** TASK OBJECTIVE **
Only the lines with "Unrealized" in them need to be copied from the listing.

** RECORD EXCERPTS **
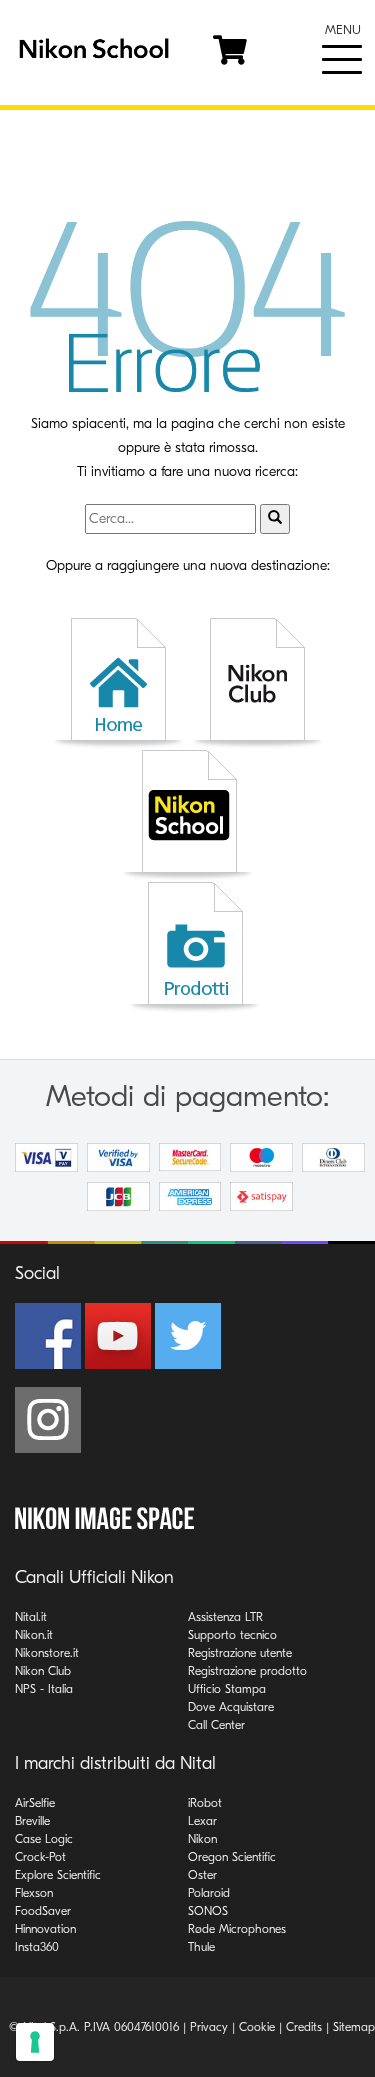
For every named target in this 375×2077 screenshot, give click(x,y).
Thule (201, 1947)
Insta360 (37, 1947)
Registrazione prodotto (247, 1671)
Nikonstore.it (47, 1653)
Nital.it (31, 1617)
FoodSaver (43, 1911)
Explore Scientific (58, 1875)
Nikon (202, 1839)
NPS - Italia (44, 1689)
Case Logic (44, 1839)
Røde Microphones (237, 1929)
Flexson (34, 1893)
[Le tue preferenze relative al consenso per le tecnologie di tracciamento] (35, 2042)
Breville (32, 1821)
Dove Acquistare (231, 1707)
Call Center (216, 1725)
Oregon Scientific (232, 1857)
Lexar (202, 1821)
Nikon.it (34, 1635)
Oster (202, 1875)
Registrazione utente (240, 1653)
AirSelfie (35, 1803)
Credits (304, 2027)
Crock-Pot (40, 1857)
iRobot (205, 1803)
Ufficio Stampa (227, 1689)
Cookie (257, 2027)
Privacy (209, 2027)
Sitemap (354, 2027)
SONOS (208, 1911)
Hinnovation (45, 1929)
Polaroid (209, 1893)
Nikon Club (43, 1671)
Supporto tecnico (232, 1635)
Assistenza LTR (225, 1617)
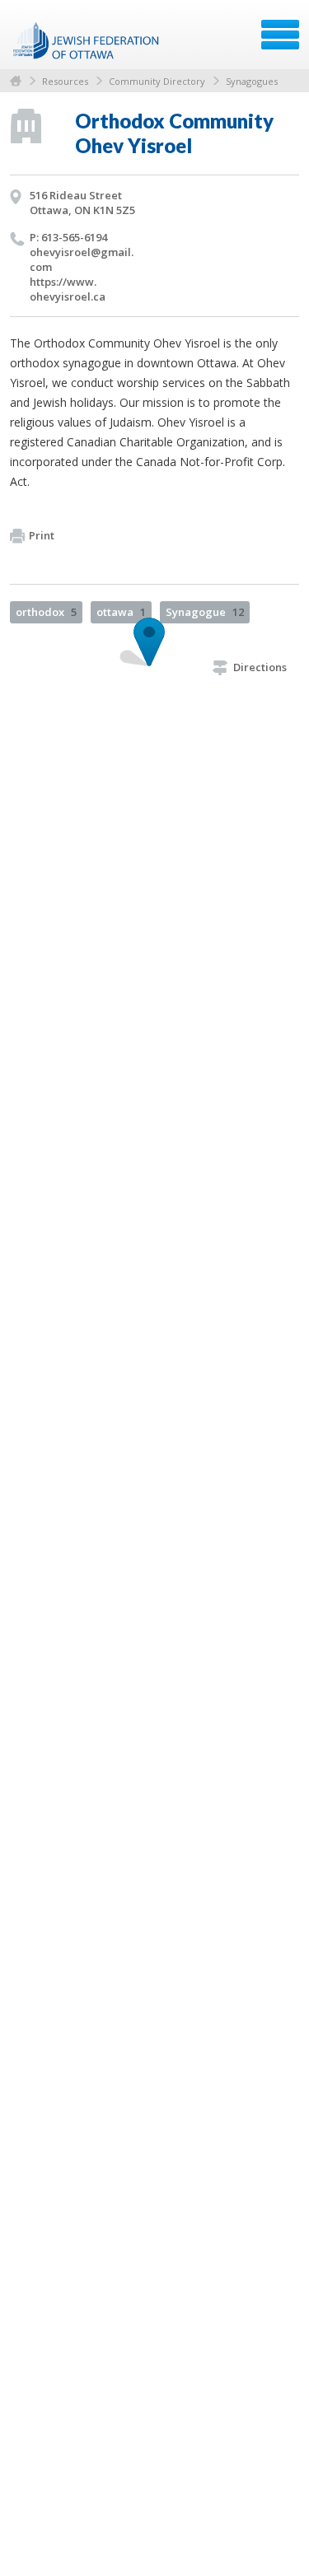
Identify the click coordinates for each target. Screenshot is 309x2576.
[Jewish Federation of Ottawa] (87, 40)
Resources (65, 81)
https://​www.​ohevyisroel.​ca (67, 289)
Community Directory (157, 81)
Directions (260, 667)
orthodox (46, 611)
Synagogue (205, 611)
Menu (280, 34)
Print (41, 535)
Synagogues (252, 81)
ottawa (121, 611)
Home (15, 81)
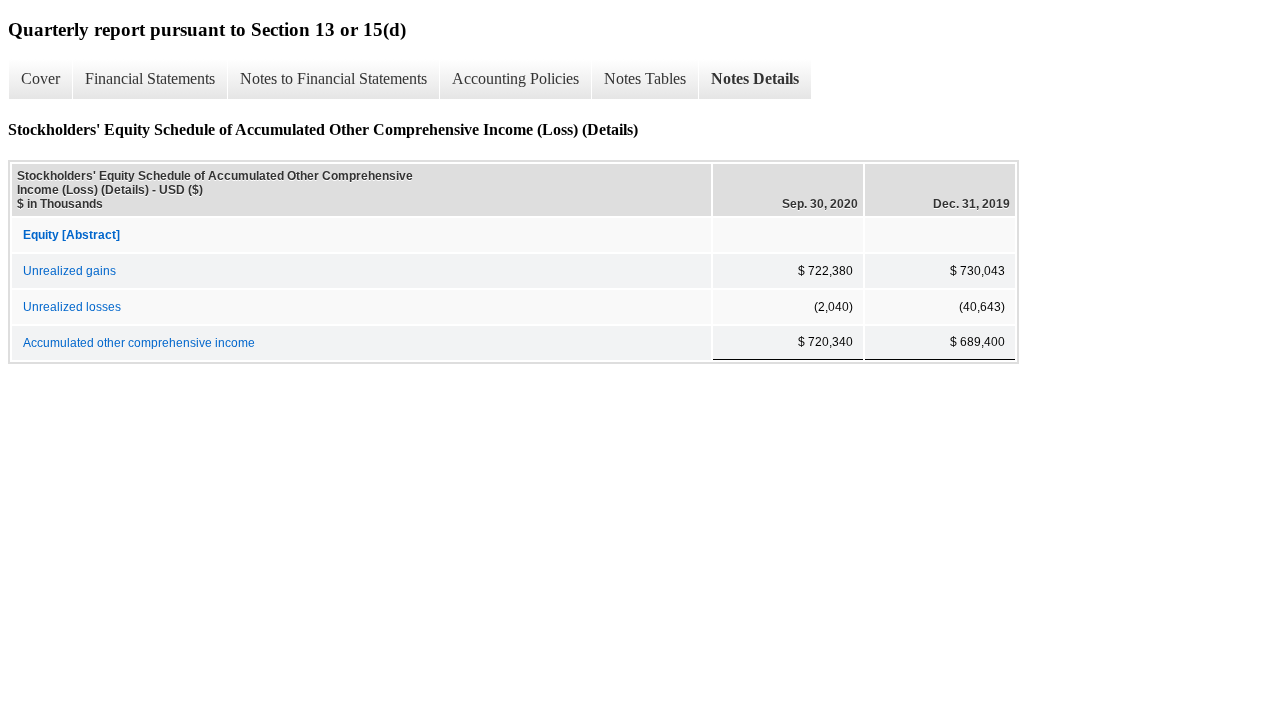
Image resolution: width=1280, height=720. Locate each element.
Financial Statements (150, 78)
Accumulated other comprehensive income (139, 343)
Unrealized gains (69, 271)
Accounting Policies (515, 78)
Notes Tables (645, 78)
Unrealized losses (72, 307)
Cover (40, 78)
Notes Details (755, 78)
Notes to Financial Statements (333, 78)
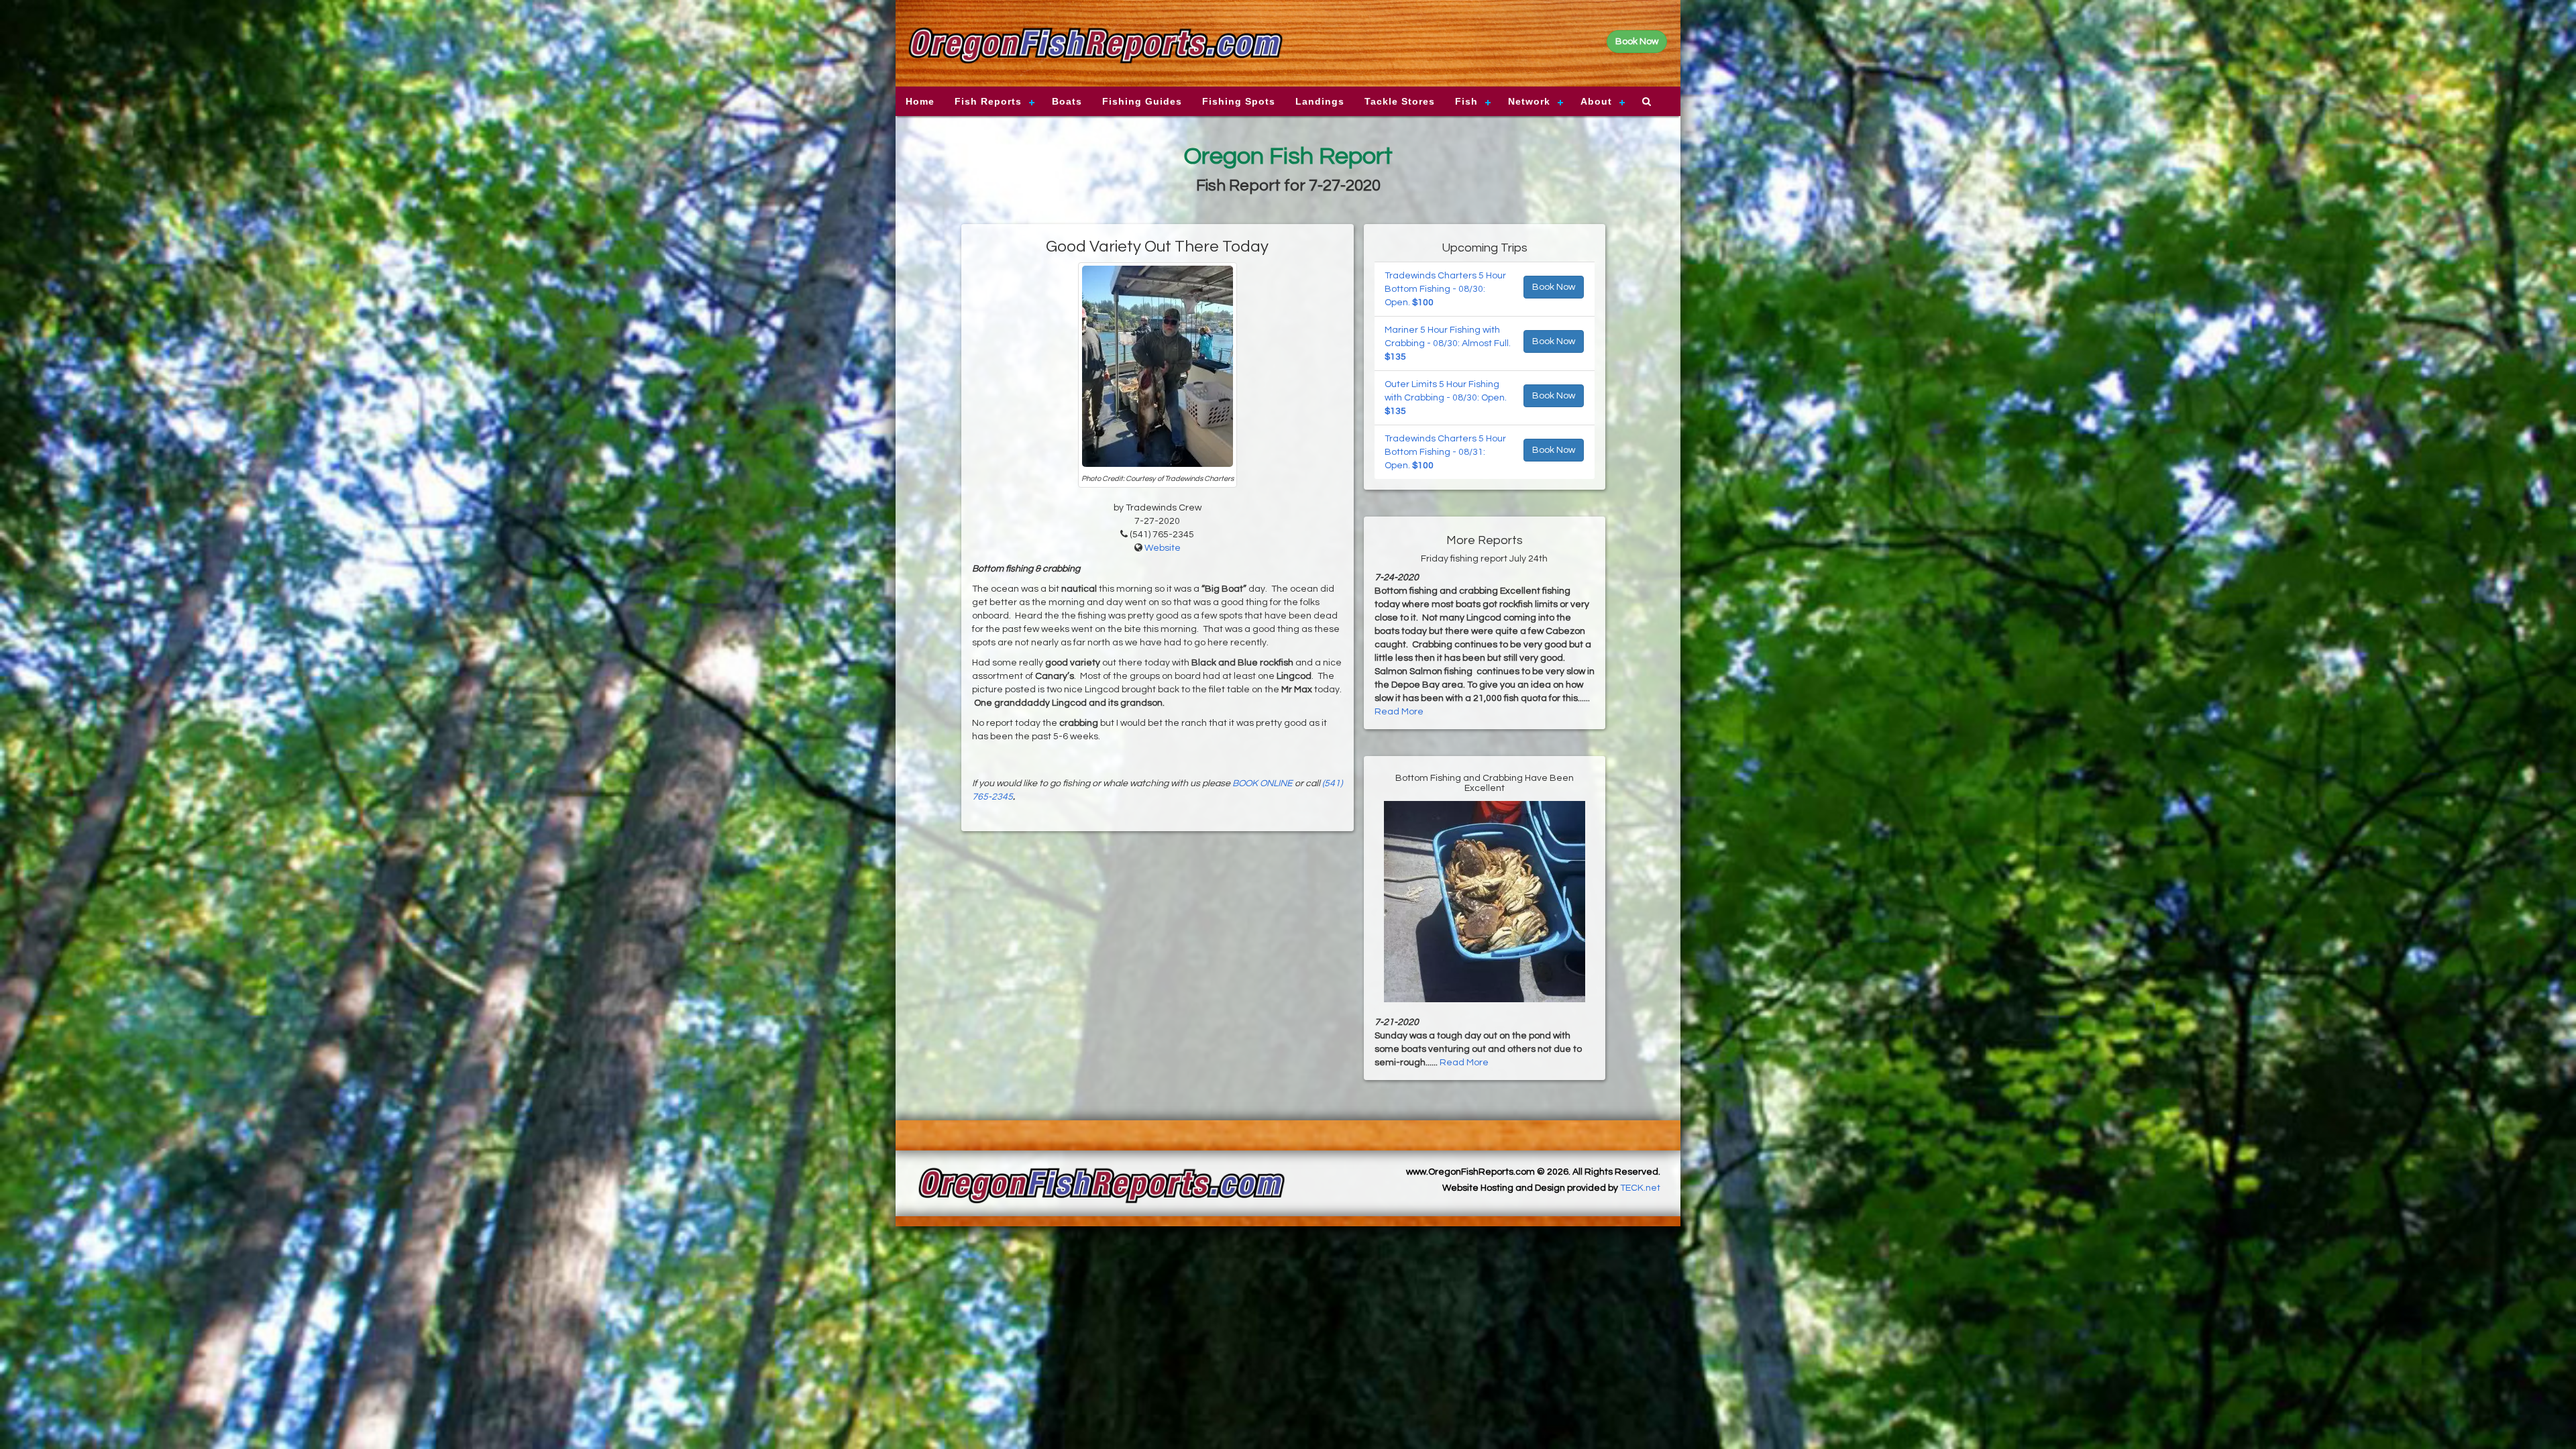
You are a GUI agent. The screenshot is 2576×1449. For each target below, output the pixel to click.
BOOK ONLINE (1262, 783)
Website (1162, 548)
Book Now (1553, 287)
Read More (1399, 711)
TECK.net (1640, 1188)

** OUTPUT OF THE TASK **
Unrealized gains (69, 271)
Unrealized losses (72, 307)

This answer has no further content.